■ Exercise aim: Whenever a line in the listing below holds the string "computer", include it in the count. Say how many such lines there are and nothing more.

■ Source information:
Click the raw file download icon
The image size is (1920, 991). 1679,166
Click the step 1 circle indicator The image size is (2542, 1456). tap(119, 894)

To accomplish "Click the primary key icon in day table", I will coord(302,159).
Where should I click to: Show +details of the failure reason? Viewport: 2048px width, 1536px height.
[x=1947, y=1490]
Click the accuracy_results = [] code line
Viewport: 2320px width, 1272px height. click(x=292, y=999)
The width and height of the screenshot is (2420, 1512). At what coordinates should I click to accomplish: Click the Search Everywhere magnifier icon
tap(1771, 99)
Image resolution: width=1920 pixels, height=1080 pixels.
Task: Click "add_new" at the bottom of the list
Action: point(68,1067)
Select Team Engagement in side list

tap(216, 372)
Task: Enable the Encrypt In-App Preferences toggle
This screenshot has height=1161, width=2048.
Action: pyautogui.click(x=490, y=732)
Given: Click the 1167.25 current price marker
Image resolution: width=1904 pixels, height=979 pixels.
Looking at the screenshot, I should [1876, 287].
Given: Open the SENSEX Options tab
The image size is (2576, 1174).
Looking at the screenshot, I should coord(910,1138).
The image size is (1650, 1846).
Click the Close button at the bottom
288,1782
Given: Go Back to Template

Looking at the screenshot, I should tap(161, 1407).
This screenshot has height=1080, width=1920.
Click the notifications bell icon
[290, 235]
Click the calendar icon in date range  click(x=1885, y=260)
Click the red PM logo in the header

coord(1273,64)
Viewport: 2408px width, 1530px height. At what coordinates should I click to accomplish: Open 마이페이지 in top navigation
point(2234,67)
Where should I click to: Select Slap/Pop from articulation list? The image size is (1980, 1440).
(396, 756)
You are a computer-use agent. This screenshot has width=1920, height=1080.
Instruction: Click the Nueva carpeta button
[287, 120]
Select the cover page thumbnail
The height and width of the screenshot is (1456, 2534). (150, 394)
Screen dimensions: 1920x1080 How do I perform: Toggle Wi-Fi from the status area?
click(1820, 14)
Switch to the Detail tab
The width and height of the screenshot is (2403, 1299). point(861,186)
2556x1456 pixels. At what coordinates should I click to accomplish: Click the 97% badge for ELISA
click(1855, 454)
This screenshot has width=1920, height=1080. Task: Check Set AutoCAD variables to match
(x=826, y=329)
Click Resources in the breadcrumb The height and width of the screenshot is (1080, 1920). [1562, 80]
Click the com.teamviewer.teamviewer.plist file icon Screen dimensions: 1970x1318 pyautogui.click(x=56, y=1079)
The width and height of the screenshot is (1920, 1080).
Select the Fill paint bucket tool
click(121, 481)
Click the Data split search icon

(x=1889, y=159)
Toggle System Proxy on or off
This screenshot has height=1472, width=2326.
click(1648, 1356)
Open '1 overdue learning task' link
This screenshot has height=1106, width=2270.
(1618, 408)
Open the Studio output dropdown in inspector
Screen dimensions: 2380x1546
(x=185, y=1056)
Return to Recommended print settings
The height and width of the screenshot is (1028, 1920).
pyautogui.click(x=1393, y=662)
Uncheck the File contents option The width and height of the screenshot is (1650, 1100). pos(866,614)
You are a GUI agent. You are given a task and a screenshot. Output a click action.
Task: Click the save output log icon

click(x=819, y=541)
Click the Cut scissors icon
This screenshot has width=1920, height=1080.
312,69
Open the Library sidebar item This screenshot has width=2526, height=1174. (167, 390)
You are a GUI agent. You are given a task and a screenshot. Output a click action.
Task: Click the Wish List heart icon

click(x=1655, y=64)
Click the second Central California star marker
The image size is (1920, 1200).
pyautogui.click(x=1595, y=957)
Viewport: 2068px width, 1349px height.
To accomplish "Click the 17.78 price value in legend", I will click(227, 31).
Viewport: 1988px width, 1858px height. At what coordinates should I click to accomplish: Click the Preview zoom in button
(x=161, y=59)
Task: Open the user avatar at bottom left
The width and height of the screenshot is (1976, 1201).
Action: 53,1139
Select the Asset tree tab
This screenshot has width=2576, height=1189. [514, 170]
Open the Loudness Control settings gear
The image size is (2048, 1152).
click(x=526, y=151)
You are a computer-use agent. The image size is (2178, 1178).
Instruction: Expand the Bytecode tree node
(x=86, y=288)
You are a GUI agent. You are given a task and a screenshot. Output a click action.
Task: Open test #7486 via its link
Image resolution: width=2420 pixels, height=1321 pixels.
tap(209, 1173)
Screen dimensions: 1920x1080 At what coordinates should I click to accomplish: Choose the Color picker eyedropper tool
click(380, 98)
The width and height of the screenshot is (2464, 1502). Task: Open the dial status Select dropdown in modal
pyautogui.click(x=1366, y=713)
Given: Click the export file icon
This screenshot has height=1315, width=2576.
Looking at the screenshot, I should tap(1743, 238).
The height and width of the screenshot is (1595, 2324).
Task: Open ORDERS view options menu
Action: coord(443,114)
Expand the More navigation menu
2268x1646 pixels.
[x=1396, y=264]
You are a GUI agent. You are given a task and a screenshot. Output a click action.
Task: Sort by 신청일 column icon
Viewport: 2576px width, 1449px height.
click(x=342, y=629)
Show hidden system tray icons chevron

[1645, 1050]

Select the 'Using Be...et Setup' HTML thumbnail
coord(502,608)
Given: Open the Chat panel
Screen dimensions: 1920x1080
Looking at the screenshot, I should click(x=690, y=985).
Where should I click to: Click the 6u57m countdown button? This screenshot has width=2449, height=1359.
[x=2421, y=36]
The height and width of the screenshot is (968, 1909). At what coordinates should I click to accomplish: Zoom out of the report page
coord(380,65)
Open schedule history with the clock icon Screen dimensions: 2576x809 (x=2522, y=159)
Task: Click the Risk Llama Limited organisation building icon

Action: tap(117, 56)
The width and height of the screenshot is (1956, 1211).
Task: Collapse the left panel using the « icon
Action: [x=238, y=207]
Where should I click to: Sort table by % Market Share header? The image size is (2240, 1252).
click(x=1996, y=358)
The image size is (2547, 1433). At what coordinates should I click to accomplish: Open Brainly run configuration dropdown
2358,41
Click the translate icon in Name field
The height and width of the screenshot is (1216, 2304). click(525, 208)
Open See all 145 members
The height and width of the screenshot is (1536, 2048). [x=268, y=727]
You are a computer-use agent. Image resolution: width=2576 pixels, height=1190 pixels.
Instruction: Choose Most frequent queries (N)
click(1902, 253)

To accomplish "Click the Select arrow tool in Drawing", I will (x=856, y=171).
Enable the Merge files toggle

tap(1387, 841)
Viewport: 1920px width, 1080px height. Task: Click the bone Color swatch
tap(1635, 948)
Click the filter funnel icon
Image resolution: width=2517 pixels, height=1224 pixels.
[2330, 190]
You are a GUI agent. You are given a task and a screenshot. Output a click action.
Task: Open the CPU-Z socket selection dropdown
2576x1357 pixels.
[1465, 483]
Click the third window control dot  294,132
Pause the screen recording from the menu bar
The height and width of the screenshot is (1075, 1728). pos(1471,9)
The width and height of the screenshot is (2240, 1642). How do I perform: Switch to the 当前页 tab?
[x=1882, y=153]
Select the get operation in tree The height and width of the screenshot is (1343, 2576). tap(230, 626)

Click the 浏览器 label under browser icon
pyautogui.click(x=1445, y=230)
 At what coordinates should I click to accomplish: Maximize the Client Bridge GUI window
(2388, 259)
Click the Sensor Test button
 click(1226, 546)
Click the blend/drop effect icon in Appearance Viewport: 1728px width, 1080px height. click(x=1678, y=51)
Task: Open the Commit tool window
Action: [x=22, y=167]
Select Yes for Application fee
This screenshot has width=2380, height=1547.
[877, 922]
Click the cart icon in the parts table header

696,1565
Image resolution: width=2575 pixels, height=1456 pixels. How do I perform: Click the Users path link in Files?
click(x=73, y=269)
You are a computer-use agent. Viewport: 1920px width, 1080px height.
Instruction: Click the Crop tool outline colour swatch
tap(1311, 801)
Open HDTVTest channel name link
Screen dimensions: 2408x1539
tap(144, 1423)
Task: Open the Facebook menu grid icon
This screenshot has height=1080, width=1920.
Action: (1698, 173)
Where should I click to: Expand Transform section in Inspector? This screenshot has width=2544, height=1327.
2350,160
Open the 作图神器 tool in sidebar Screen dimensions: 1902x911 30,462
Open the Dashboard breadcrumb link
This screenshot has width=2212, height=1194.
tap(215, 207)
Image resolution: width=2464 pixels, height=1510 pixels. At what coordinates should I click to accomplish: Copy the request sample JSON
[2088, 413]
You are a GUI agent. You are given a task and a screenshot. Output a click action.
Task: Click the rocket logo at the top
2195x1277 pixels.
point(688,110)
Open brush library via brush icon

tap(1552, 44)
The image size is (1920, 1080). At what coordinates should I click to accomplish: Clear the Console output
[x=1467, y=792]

■ Task output: 4